昨日に続いて、「社会とのつながり」という意味で
興味深い記事に出会いました。日経新聞より。
(有料会員限定記事となっております。ご了承ください)
大学研究者が大学に在籍しつつ、企業社員としても働く「クロスアポイントメント制度」が注目されている。大学ならではの長期的な視野を生かして企業の研究開発に取り組み、著名な国際学会で企業の存在感を高めることにつながる事例も出てきた。知を共有する新たな人事制度が二足のわらじを履く研究者の活動を後押しし、産学連携を深化させている。
パナソニックのデジタル・AI技術センター客員総括主幹技師でもある
谷口忠大さんです。
谷口さんは2017年にパナソニックに入社。
下の図に示しているクロスアポイントメント制度の第1号事例だったそうです。
上の図中の表で言えば、クロスアポイントメント制度というのは、
兼業と共同研究の間くらいの位置にあたるのでしょうか。
それぞれの差異を実際の行動にあてはめた時の具体的なちがいは
少々分かりにくいところもありますが、
形式はどうあれ、学業や研究と産業の重なりの部分に
人材が配置されていることによって、
双方の組織のメリットがあることは十分理解できます。
一方で、働く側の負荷が大きくなるのではないか、
という点が気になります。
谷口さんの業務割合は会社2割、大学8割。
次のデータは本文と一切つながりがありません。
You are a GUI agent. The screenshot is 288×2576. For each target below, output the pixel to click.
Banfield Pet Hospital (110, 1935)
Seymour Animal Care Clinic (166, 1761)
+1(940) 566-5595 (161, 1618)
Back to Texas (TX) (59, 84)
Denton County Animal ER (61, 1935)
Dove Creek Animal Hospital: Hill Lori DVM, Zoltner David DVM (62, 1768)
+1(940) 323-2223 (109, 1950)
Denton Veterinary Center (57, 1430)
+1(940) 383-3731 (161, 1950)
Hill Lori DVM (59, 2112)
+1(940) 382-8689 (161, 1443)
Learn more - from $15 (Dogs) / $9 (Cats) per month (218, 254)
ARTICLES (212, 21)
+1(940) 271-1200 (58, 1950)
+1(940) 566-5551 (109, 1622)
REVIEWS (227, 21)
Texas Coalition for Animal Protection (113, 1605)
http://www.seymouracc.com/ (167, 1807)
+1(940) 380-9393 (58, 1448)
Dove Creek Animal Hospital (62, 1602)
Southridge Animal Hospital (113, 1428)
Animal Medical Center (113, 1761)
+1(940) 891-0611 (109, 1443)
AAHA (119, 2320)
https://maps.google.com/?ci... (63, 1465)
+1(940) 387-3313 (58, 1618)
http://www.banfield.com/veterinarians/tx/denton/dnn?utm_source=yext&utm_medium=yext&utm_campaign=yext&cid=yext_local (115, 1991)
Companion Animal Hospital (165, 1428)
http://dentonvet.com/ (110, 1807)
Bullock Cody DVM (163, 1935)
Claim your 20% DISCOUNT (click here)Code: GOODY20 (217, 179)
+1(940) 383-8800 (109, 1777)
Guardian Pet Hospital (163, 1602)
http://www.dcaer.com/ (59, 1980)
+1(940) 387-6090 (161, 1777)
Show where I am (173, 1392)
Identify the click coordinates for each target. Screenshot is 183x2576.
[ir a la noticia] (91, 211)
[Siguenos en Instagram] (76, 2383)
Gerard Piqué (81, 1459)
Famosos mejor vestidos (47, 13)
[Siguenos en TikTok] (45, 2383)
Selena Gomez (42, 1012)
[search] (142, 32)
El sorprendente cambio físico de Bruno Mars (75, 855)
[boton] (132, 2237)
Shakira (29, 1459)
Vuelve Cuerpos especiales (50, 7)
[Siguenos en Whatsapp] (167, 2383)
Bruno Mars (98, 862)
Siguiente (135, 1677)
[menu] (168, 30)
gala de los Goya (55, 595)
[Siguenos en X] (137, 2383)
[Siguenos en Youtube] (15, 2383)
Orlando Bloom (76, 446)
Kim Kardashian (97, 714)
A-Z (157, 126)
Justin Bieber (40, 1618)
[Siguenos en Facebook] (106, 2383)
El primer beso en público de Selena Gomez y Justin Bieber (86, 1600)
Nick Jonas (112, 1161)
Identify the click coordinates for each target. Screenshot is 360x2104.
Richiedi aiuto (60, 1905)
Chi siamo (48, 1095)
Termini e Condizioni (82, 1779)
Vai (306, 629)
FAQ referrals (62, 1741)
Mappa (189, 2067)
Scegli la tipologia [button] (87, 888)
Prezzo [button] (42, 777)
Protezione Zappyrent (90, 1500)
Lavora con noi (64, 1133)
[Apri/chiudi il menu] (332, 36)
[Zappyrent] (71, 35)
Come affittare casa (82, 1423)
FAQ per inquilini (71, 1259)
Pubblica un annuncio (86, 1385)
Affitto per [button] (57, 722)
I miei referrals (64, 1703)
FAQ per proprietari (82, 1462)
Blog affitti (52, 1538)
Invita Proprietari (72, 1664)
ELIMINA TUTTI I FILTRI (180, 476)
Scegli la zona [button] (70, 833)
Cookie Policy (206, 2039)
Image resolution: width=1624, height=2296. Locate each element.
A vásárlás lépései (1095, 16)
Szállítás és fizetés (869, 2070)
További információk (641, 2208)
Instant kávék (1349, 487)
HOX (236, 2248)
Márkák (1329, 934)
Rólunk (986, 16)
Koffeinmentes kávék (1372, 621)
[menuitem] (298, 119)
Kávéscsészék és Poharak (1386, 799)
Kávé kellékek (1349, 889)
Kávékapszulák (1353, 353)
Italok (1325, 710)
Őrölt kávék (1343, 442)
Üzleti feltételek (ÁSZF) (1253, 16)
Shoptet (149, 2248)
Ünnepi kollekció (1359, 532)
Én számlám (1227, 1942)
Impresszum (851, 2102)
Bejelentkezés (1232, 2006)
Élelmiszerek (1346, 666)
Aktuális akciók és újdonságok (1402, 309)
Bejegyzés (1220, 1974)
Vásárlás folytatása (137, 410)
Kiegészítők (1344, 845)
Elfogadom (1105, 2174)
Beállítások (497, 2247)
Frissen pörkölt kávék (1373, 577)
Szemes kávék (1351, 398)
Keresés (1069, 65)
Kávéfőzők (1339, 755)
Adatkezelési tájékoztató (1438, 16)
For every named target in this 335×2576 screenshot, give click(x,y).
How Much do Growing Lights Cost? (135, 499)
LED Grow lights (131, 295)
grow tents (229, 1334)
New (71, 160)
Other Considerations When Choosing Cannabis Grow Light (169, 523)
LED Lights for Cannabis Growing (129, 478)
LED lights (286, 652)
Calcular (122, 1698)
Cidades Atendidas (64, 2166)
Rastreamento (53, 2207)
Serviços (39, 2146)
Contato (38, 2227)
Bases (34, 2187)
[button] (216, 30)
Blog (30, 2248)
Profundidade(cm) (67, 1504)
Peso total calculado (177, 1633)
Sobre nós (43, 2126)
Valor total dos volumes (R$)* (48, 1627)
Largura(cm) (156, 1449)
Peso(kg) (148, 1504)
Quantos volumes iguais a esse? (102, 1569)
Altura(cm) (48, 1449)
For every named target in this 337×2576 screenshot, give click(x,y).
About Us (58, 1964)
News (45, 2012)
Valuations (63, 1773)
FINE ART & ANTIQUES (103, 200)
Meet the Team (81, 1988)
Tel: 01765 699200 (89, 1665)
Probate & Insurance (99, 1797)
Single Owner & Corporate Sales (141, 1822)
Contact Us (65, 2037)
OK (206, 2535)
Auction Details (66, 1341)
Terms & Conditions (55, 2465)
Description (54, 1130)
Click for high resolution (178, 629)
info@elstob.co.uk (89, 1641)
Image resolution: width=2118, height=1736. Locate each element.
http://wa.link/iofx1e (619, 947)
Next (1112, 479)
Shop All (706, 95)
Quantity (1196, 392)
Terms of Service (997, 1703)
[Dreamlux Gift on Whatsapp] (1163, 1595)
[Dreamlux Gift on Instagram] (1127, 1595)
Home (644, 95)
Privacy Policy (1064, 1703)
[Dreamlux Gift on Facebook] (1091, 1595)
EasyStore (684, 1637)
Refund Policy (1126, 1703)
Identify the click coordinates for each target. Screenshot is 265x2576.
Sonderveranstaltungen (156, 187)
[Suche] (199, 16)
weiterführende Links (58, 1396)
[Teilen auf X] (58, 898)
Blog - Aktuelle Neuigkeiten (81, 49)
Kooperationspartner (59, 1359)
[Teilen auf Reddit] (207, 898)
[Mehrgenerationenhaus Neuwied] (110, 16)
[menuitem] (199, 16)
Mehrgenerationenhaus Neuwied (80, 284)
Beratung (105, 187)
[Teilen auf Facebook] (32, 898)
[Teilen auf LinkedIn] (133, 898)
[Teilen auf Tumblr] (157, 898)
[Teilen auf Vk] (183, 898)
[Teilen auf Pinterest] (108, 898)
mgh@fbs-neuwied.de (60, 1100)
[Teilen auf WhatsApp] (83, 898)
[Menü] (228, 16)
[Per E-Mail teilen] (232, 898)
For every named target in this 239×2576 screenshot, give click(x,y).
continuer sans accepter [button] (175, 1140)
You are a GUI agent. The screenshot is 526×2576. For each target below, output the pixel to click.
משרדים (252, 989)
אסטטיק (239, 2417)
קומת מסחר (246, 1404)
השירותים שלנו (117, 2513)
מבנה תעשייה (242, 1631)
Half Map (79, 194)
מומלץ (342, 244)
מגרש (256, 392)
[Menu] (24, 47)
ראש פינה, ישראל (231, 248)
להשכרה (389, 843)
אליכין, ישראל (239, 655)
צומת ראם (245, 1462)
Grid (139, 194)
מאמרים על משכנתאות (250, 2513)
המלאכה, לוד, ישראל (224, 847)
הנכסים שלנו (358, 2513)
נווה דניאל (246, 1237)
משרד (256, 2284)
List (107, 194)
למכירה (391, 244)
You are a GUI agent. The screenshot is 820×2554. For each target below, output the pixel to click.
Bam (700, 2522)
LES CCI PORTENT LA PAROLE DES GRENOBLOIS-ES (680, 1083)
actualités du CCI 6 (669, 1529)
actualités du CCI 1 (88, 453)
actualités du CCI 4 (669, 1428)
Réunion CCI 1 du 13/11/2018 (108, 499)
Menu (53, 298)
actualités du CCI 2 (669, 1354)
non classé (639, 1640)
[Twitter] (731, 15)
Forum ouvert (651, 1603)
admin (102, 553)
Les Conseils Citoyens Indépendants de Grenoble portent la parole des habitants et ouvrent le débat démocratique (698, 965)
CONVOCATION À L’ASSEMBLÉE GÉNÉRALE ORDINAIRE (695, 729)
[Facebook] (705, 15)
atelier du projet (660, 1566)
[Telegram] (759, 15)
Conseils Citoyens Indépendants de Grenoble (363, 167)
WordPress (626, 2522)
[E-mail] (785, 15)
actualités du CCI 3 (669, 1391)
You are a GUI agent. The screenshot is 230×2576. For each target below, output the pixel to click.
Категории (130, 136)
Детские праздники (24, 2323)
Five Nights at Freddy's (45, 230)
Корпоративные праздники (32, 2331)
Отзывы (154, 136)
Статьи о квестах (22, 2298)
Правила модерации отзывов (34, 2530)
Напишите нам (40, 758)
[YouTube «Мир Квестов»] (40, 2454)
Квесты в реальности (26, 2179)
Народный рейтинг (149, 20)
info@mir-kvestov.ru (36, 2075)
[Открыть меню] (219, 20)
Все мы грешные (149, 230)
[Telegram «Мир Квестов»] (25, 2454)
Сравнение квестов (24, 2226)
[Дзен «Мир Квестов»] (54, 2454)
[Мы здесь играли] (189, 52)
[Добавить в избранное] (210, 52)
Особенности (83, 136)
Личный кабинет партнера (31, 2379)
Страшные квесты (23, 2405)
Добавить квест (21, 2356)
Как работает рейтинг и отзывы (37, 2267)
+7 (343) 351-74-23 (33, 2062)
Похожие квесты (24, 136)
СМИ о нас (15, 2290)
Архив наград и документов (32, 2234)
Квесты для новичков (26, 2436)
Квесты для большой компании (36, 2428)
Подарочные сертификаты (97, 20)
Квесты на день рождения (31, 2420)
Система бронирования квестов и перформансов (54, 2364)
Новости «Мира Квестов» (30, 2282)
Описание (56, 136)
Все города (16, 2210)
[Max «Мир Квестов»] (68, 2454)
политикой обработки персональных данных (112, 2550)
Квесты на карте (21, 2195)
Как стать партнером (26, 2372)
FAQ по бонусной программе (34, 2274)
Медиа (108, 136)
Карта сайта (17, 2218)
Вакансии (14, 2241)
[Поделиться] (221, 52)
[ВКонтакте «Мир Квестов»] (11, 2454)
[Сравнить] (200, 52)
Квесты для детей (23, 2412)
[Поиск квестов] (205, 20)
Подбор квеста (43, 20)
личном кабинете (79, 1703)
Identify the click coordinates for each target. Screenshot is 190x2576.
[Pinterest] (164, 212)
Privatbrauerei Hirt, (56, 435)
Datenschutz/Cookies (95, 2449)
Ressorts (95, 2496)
3年契約だったが、両組織の評価は高く今春、協定は更新された。ただ「大学勤務よりも収入は増えたが、労働時間も増える。給与が増えないと同制度に対する研究者の評価が下がってしまう」と指摘し、給与面での待遇が同制度の普及のカギになると強調する。
この記事にはもう1人、この制度を活用している方が登場します。
不二製油グループ本社執行役員で未来創造研究所長の中村彰宏さんです。
先ほどの谷口さんは研究者が企業に就職するという順序でしたが、
中村さんはその逆で、企業勤務者が研究者になったというパターンです。
大学生の面倒もみる中村さんには、研究所トップ自らが若者の感性を企業に吹き込む役割も期待されている。トレンドに敏感なメーカーにとって新たな価値創造にもつながりそうだ。
(中略)
すでに茨城大学との間で連携講座をつくろうと動いている。中村さんは「企業と大学を行き来できる立場を生かし、将来の人材を育てたい」と話す。様々な形で社会に貢献したいという個人の熱意が働き方改革につながっている。
研究と社会をつなぐことは以前から取組がなされていると思いますが、
小中高の学びと社会をつなぐ、そしてそこに具体的な人材が存在する、
ということについてはまだまだ発展途上だと感じます。
企業に知の刺激が与えられるのと同じように、
教育の場に社会の刺激が与えられることで
学校はよりいっそう活性化するのではないでしょうか。